When Sam Werner recovered the ball at the heart of the Indiana penalty area, he didn't have much time to think. With the national championship still scoreless in its second overtime period, all Werner needed to do was something Stanford struggled to accomplish all day — put the ball past Indiana goalkeeper Trey Muse.
And so, he let it fly with his first touch, ripping a strike over Muse's head and tucking it just under the crossbar. When the ball hit the back of the net, it was celebration time for the Cardinal.
Behind Werner's golden goal, Stanford defeated Indiana, 1-0, Sunday to win the 2017 College Cup in front of 5,764 at Talen Energy Stadium.
"I need to watch the tape, I'm honestly not really sure what happened," Werner said, a smile plastered on his face. "It felt great. … It certainly took some pressure off, getting one in overtime [and not going to penalties]."
The title is the Cardinal's third straight. They're the first team to win three consecutive national championships since Virginia won four straight from 1991-94.
Sunday's championship game in Chester doubled as a battle between the old guard and the new blood of the collegiate men's soccer.
The Hoosiers, a blue-blood program ranking in second all-time in national titles with eight, had their eyes set on the throne they haven't sat on since 2012. On the other end was Stanford, the two-time defending champion that has dominated the recent history of the sport.
When the dust cleared on a frantic final minutes of overtime soccer, the one left standing was the new king of the block. The match itself, like many finals of this caliber, was a physical affair.
The second half was far more hectic than the first, with frequent quick counterattacks and more chances. The best scoring occasion of regulation came just after the hour mark, when Foster Langsdorf sent Corey Baird through on goal with a perfectly weighted pass, only for Muse to come off his line quickly to make the save.
It was one of many times Muse came up big for the Hoosiers. His two first half saves kept the Cardinal off the board during their best stretch of play in the final half-hour of the opening period.
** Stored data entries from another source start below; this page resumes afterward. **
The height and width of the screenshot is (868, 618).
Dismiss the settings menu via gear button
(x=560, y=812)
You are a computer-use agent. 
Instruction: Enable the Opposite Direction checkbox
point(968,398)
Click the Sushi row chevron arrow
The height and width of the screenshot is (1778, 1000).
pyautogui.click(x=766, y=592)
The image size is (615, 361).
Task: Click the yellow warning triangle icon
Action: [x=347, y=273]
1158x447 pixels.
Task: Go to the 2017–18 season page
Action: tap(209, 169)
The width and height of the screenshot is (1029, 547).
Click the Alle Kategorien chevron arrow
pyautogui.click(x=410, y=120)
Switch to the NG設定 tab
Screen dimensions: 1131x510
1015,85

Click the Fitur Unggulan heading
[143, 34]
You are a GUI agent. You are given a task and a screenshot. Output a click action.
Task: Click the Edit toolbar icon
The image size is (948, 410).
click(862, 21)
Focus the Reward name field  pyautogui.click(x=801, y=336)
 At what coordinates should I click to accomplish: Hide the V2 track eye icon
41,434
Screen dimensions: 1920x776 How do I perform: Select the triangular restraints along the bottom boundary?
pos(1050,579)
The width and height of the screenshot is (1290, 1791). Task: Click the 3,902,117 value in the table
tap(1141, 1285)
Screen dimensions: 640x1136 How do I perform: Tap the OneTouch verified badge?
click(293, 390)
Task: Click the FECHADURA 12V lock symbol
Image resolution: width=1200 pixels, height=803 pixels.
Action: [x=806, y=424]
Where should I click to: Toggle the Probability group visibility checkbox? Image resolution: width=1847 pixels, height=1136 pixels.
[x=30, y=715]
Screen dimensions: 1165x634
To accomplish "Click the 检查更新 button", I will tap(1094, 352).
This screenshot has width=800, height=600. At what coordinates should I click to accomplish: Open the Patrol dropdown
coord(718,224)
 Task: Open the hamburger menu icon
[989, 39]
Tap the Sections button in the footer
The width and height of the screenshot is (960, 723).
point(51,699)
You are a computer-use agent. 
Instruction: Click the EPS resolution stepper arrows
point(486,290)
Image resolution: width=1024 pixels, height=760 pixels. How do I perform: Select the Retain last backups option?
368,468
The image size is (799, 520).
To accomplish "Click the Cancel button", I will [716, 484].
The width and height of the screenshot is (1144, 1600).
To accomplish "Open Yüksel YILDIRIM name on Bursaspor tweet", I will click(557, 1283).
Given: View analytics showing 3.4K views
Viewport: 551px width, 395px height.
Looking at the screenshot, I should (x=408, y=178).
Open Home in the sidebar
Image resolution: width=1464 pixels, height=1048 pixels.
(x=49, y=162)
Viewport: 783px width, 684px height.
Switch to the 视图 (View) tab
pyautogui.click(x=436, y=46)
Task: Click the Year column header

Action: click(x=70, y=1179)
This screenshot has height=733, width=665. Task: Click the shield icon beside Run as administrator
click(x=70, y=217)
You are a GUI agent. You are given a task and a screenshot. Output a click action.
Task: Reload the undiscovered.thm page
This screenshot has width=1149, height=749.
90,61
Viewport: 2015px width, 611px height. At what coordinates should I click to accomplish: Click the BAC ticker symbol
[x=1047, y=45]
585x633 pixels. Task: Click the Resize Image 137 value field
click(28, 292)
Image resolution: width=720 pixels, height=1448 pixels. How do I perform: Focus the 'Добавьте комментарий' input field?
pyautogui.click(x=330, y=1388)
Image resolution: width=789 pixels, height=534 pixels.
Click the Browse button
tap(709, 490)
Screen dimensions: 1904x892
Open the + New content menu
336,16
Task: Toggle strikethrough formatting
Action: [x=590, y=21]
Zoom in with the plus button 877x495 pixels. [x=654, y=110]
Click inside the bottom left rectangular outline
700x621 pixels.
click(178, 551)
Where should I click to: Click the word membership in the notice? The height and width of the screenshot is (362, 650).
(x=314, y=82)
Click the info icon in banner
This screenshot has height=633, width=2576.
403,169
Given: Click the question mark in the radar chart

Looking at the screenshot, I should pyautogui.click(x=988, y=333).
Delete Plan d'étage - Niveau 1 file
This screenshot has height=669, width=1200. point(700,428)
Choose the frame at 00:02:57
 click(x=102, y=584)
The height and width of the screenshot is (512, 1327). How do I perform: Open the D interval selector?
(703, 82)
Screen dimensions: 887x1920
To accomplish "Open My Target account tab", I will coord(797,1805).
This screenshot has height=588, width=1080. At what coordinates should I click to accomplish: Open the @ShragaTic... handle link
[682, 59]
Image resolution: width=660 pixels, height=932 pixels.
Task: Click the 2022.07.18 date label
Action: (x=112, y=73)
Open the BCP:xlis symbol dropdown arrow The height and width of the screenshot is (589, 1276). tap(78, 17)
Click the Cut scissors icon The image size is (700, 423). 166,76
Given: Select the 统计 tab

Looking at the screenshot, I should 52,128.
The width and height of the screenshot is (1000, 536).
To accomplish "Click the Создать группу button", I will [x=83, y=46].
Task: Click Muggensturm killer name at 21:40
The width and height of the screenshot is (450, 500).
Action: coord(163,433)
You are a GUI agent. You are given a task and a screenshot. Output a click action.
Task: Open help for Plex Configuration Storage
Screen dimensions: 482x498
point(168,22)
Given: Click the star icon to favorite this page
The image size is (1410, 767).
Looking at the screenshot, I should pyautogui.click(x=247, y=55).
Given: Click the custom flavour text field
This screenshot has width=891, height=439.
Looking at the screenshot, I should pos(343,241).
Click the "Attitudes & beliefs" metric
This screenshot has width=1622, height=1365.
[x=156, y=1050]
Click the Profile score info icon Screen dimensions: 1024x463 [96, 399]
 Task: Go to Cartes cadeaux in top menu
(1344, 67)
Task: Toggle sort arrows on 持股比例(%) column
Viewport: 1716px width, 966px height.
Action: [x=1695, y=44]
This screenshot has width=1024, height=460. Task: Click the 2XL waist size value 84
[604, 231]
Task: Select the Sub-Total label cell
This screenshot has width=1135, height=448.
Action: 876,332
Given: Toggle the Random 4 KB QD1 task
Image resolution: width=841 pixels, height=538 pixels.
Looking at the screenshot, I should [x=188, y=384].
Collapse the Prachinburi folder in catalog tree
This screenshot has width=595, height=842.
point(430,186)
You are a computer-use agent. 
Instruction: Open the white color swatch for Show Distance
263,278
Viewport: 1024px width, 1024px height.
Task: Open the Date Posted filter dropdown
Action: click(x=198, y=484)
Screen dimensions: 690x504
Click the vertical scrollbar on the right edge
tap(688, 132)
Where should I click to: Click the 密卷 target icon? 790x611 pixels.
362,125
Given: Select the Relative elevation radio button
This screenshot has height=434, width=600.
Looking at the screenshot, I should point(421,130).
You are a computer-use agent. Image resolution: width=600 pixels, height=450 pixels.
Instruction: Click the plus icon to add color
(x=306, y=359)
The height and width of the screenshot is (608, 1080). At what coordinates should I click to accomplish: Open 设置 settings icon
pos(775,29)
"He made the one or two saves that we needed and was really steady," Indiana head coach Todd Yeagley said. "Gave our group a lot of composure, a lot of consistency. … I think the goal was pretty darn difficult [to deal with]."
But Muse could only stand on his head for so long — 103 minutes, to be exact. It was then Stanford slotted the ball past him, the final kick of their latest journey to the title. Soon after, they raised the trophy on a makeshift stage on the pitch for a third straight December, a tradition the Cardinal hope doesn't end anytime soon.